Stephen Joseph McGroarty (1830 – January 2, 1870) was an Irish American soldier who served in the Union Army during the American Civil War.

==Biography==

===Early life===
McGroarty was born in Mountcharles, Donegal, Ireland, in 1830 and died in College Hill, Ohio on January 2, 1870. He migrated to the United States at the age of three. His parents settled in Cincinnati, Ohio, where he was educated in St. Francis Xavier College. After graduation he engaged in the dry-goods business in partnership with an uncle, but left it at the end of five years to study law. He was admitted to the bar and began practice at Toledo, but subsequently returned to Cincinnati, where he achieved a reputation as a criminal lawyer.

===Military career===
When the civil war began he raised a company of Irish Americans and served with them in the 10th Ohio Infantry under William Haines Lytle for three months, afterwards re-enlisting in the 10th for three years. At the Battle of Carnifex Ferry he received a gunshot wound through the right lung. As soon as he recovered he returned to the field and was appointed colonel of the 50th Ohio Infantry by the Governor of Ohio David Tod. The 50th was afterward merged into the 61st, and he commanded the latter till the end of the war. At the Battle of Peachtree Creek on July 20, 1864 his left arm was shattered at the elbow by a minié ball in the beginning of the engagement, yet he remained with his men through the fight. He was accustomed to expose his life with the utmost hardihood, and during the war received twenty-three wounds.

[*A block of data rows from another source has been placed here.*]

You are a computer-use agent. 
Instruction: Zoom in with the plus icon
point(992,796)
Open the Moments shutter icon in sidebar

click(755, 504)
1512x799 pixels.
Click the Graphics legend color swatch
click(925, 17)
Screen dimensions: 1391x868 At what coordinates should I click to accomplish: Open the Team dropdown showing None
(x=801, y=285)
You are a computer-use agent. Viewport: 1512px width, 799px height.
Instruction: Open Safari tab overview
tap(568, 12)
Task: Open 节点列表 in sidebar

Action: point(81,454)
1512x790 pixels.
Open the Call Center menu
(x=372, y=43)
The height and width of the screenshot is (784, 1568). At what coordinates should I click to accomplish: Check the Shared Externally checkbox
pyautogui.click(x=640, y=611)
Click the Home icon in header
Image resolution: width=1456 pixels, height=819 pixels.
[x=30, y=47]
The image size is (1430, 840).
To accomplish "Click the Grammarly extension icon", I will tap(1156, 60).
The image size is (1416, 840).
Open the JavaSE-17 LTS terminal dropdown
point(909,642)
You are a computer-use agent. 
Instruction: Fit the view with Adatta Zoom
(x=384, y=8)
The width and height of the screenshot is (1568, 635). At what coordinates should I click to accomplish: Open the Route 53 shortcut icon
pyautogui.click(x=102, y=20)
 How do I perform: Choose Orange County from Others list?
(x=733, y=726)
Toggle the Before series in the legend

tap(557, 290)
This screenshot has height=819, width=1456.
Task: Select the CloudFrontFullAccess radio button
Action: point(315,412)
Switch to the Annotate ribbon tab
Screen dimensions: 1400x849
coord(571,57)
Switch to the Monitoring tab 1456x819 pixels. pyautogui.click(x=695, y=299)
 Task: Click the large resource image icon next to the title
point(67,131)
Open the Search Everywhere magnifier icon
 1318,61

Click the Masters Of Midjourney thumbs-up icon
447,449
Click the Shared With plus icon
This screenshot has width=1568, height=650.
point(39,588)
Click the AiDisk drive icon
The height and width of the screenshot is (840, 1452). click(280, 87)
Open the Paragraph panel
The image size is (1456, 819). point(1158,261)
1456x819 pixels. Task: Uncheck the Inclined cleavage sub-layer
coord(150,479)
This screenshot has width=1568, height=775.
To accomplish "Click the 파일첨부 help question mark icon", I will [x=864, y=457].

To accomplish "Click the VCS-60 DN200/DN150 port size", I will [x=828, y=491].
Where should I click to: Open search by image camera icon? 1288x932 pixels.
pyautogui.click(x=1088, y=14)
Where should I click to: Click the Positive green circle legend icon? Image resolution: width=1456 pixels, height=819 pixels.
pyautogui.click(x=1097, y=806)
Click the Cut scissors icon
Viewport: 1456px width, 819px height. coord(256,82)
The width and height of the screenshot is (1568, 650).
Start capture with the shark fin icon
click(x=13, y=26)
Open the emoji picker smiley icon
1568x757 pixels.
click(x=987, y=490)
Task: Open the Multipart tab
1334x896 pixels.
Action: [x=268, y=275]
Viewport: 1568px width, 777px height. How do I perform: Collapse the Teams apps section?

He was brevetted brigadier-general of volunteers on May 1, 1865. He was for two years collector of internal revenue, and just before his death, which resulted from injuries received in battle, was elected clerk of the Hamilton County, Ohio courts.

He was originally buried at Old St. Joseph's Cemetery in the Price Hill neighborhood of Cincinnati, Ohio but was moved to Spring Grove Cemetery in Cincinnati in 1912 to be next to his wife.